According to an article in today’s Independent of Sunday, there are currently 15,462 shops earmarked for closure.
So, not surprisingly, some of the coffee-break chat at this week’s Auto Retail Network Web Workshop was about whether auto retailing faces the same fate. Is it meltdown time for franchised dealerships? It’s a fair question.
As the same Independent article (you can read it here – http://ind.pn/iqTTxk) points out, good retailers don’t become bad retailers overnight and this is not just about recession. The failures have been about the retailers that have not got their act together despite warning signs.
Many of these failing businesses have already been asset-stripped and are carrying huge amounts of debt. Another factor is undoubtedly rapidly rising property rents. Experienced operators are saying the cost of rents and rates is just too high to make opening a shop in some towns viable.
So, what are the prospects for a £1.5m dealership with gleaming showroom, high-tech service bays, £500,000 worth of stock and 20 staff?
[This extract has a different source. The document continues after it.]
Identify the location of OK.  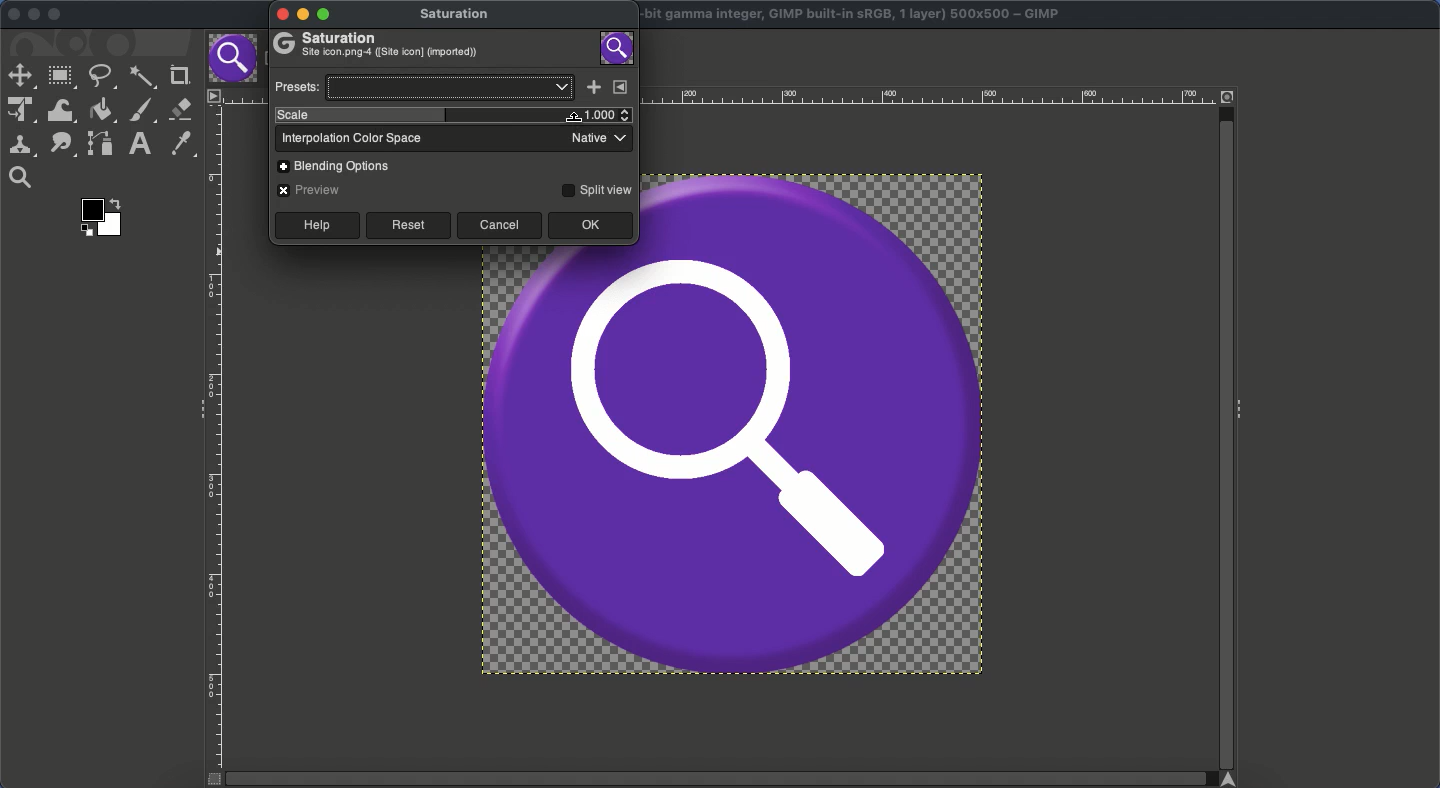
(591, 226).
In recent years we have seen two broad business models develop in this industry. The traditional model has the dealership sitting on a freehold property, probably bought some time ago, and operating both as a property company and an auto retailer; the newer model has the property sold off, the cash either reinvested or pocketed and the retailer operating as a short-term tenant.
By coincidence, also this week, this latter model was the one rejected by the Lookers board and its majority shareholder. Jack Petchey and his consortium saw value in selling off the property; Tony Bramall sees a stable, successful business based on a solid property portfolio.
Given the news from the high street, I think I’d back Mr Bramall on this one.